Is this notion still true? While it is certain that bodymind exploration is vast enough to keep a practitioner busy for his/her entire life, it is equally true that the gains to be made by modern bodymind systems are faster than ever. Perhaps the most exciting aspect of Spiral Praxis and other contemporary bodymind systems like it is their ability to bring people to resonance flow experiences in many activities—from meditation, yoga, fitness, music, climbing, dancing—in a very short amount of time.

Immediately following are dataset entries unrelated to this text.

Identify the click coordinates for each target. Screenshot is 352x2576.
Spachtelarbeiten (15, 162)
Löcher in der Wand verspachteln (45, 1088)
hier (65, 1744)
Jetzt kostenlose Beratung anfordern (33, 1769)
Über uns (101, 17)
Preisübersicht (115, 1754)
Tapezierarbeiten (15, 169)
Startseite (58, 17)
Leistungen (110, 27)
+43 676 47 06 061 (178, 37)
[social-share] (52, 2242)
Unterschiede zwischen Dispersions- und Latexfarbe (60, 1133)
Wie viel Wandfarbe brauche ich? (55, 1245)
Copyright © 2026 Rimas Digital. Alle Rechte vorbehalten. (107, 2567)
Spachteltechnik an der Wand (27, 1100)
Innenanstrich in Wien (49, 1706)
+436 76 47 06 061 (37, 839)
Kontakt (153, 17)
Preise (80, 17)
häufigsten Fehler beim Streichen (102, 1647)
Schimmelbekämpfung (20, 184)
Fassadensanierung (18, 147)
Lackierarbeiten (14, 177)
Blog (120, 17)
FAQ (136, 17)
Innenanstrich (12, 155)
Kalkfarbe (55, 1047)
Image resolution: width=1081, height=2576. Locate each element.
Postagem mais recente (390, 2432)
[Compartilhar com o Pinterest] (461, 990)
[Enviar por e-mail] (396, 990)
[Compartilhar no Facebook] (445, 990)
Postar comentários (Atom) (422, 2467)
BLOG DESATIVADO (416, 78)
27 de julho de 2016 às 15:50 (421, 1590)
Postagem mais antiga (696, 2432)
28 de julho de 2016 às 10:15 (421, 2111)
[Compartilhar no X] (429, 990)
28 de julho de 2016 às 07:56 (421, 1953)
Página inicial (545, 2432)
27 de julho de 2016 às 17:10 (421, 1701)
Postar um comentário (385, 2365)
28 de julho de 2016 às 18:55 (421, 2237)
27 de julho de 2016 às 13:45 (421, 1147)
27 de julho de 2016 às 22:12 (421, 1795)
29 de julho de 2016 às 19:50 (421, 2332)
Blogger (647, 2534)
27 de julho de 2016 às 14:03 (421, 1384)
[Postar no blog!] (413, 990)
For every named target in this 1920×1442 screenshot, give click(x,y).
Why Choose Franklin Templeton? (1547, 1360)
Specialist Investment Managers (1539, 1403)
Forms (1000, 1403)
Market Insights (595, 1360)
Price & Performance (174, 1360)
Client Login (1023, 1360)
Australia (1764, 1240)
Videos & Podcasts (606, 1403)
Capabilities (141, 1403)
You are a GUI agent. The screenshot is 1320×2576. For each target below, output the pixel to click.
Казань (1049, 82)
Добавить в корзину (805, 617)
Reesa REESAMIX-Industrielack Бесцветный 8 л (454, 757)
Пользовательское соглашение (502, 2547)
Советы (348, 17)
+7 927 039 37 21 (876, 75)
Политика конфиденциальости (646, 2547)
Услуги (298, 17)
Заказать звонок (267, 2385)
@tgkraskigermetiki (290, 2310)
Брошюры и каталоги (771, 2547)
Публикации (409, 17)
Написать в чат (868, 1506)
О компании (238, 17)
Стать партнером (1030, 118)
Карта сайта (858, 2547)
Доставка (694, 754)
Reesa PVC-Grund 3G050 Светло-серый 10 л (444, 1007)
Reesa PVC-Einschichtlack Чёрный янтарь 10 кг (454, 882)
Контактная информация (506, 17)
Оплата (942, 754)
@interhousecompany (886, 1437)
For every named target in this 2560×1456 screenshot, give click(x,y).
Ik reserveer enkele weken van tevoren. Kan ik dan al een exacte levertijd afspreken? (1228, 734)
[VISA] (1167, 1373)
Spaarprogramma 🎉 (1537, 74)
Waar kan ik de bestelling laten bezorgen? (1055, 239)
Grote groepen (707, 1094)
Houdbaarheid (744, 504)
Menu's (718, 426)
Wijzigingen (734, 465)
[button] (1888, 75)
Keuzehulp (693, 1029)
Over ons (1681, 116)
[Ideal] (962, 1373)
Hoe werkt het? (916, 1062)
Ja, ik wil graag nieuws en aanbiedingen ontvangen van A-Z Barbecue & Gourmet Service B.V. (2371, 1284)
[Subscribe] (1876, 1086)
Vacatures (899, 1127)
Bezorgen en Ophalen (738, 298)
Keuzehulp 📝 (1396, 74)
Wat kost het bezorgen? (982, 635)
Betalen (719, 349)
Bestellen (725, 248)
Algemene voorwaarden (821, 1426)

At SMC, people have used Spiral Praxis to recover from injury, to improve their memory, to gain emotional control, to improve their fitness and many other aspects of human functioning in short periods of training. The reason why for this versatility is because Spiral Praxis is grounded upon simple universal bodymind principles; in short, what is present and possible in all human beings at all times. The capabilities we uncover during the somatic process are no different than the ones that we learn in childhood and what Spiral Praxis allows people to do is to simply extend the learning capabilities of childhood into our adult life, with the full sophistication of our adult understanding and competence. This, we believe, is a new and contemporary vision for human functioning and a very important one. Bodymind transformation—in the physical, mental, emotional, social dimension— is a crucial factor as we enter into the very swift currents of the 21st century, for we as human beings will either learn to embody the dynamics of transformation and swim in these vigorous currents or else be paralyzed and drowned by their rapidity.